The issue is that solar plants, wind turbines, offshore wind are all very visible. Even when they generate not that much power. A single coal fired power plant complex can generate way more power but is typically tucked away somewhere, by some coast where there’s some small jetty ferrying coal from some mines elsewhere.

Electric vehicles, EV chargers, though somewhat uncommon in Asia Pacific for now, are still considerably visible. So are apps showing you where chargers are once they become prevalent. It would seem everyone is trying to do their part for the world. But the ocean liners are hidden out of plain sight. Together with all those bulk carrier vessels ferrying coal from the countries of origin to where the coal power plants are, the container vessels are powered by dirty marine fuels which are typically from oil. Not the nice flowing gasoline or petroleum that runs our cars, not even slightly yucky diesel but much heavier, long carbon-chain fuels which emit more carbon dioxide.

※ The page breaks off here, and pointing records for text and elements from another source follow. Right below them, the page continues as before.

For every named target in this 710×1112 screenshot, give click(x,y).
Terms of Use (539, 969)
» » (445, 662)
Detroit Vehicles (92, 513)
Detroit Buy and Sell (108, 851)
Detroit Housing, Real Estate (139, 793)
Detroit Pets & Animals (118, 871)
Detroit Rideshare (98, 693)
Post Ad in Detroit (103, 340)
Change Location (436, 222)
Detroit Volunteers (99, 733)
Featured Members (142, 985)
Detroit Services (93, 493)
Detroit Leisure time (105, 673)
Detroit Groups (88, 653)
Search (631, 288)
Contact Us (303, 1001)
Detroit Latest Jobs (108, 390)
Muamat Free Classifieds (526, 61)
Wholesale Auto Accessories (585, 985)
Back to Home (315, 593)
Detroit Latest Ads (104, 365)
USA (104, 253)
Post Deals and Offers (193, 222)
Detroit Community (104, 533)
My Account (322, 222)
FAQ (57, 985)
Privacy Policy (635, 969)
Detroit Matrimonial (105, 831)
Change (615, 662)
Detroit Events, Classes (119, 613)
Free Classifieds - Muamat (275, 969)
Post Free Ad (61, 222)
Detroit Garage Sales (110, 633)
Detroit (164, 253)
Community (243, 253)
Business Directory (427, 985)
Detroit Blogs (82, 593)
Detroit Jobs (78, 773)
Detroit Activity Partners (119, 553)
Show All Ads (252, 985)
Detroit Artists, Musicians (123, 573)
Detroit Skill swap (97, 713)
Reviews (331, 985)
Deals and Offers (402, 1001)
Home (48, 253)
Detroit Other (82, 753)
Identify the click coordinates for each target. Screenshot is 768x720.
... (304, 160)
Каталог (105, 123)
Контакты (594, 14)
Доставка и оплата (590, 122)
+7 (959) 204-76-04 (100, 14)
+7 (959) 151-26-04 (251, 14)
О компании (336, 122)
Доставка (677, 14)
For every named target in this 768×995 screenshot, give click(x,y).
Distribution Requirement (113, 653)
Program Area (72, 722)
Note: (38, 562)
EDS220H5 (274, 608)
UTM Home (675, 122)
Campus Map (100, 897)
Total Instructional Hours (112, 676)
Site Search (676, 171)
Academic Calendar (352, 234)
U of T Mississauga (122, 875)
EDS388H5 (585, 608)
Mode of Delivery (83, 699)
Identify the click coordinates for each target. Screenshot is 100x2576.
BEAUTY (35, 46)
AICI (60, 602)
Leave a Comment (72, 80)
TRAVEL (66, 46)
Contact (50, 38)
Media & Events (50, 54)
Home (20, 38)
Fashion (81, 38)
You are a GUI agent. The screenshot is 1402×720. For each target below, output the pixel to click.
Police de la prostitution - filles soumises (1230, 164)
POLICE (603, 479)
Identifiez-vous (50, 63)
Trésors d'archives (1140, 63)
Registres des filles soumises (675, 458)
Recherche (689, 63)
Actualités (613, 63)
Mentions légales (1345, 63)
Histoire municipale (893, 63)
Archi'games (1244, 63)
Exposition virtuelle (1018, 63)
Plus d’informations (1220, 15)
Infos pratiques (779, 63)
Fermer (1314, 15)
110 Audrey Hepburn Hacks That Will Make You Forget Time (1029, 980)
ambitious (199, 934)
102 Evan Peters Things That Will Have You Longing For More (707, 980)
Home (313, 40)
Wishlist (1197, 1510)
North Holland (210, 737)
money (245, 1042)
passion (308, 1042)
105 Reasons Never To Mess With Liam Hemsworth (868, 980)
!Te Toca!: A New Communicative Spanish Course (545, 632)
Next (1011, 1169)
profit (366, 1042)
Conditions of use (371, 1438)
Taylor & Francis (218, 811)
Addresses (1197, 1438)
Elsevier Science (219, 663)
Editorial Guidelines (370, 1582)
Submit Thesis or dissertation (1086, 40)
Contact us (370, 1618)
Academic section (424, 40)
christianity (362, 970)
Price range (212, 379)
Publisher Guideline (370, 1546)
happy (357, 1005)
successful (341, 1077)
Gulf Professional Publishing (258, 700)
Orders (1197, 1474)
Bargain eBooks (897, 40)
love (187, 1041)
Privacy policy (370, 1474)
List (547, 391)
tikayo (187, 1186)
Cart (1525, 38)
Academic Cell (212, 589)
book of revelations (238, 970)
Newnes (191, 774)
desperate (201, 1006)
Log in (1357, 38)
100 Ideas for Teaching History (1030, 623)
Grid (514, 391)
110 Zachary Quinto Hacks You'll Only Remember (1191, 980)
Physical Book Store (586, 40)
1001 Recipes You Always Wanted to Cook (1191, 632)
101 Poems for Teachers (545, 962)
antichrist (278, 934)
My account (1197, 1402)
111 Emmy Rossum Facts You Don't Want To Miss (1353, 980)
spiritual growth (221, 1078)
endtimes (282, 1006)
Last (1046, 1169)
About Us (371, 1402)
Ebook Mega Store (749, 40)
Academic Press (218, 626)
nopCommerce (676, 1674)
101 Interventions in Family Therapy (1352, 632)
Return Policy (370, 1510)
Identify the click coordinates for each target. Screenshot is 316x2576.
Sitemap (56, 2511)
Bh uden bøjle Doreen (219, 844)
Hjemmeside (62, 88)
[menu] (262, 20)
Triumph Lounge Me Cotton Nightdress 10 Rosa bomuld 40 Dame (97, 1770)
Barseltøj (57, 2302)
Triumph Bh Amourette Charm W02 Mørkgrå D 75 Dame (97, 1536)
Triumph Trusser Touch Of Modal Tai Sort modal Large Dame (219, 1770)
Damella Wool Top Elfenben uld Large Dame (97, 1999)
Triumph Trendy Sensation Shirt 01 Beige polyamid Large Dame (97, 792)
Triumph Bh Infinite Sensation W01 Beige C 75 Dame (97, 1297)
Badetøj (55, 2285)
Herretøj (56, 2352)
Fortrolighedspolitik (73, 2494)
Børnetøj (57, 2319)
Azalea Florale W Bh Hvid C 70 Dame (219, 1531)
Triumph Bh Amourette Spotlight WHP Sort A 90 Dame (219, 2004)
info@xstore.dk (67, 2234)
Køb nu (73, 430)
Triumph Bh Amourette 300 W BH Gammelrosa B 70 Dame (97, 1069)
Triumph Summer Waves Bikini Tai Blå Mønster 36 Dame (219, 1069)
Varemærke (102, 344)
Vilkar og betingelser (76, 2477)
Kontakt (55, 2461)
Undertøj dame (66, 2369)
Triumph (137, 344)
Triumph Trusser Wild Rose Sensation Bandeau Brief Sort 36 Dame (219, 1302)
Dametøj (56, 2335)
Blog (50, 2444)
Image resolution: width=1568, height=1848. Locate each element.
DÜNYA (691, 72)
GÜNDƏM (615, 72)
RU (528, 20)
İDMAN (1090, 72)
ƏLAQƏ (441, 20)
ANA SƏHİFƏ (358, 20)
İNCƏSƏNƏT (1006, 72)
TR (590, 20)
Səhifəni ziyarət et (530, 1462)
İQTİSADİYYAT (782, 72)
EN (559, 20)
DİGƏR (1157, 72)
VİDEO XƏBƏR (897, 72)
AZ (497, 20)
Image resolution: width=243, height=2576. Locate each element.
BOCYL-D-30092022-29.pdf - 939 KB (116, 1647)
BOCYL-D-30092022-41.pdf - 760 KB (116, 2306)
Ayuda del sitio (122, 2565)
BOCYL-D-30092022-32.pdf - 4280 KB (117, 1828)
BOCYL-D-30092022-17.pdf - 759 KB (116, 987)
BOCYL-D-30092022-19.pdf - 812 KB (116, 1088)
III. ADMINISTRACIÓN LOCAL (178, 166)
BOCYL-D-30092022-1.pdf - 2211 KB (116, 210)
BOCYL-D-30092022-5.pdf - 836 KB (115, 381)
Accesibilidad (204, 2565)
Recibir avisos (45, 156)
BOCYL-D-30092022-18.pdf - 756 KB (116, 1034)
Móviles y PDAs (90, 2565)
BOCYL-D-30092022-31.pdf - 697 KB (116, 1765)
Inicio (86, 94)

And oh, the trucks moving long distances and carrying the containers which were lifted off those ships, they are also running on fossil fuel. The stuff which a slightly less visible, that the bulk of the real economy runs on, is still pumping so much carbon into our atmosphere. So if we restrict our thinking about energy transition just to electrification and renewable energy, we are seriously losing a lot of the big picture.

Class sizes and human resources

How many students are an average teacher in Singapore responsible for? How many teachers have responsibility for a single student over the course of his/her education in that single academic year? Over the years, there’s always questions raised in Parliament (or more recently here) and even internally within MOE about class sizes in Singapore. The answer has always been around considering resourcing for the students, more activities, more inputs, better quality, etc. And the conclusion, explicit or implied, is that we are progressing, improving and please don’t distract us from doing the good job we’re trying to do.

Maybe it’s time to stop giving non-answers? Maybe it’s time to say, look, our teachers are pretty burnt out, we’re making them responsible for too many things and parents are having higher and higher expectations on the schools without playing a stronger part in raising their kids themselves! So what if you send them for classes, or give them expensive toys that stimulates them, or expose them to different summer camps and experiences and so on. What are you teaching them? What are the values you seek to impart and how much time are you spending on that? How much of you; your attention, your capacity, your life are you giving your children? And how much are you outsourcing?

The most important human resource in the society that is responsible for moulding the future is not our teachers but our parents. In allowing the social narrative to load the responsibility on teachers, we are short-changing our children and our future generation. MOE should perhaps start education for parents, training them at parenting and stop shedding their responsibilities for their children to the system. Because that is the most important capability development that our society might need to help our next generation.

Copying homework

It’s 2007, Bear Sterns was suffering from the failure of their subprime funds and there were initial signs of warning on Lehman Brothers. My classmates and I at Hwa Chong were preparing for the A Levels. There was homework and mostly, a completed copy of mine was being passed around to be copied. “Please copy with understanding”, I reminded everyone.

There were two types of people in my class who were copying my homework. There were the ones who thought, “if I was doing the same things as everyone else, then if we are all wrong together, I’m ok”. There were, of course, those who actually copied with understanding, could catch my mistakes and then made their answers better. Some were kind enough to tell me and help me do better though others were more competitive and preferred to get ahead of me in grades.

Are you chasing deniability or chasing excellence? And when chasing excellence, do you think of it only in terms of outcome-based performance, or socio-moral performance?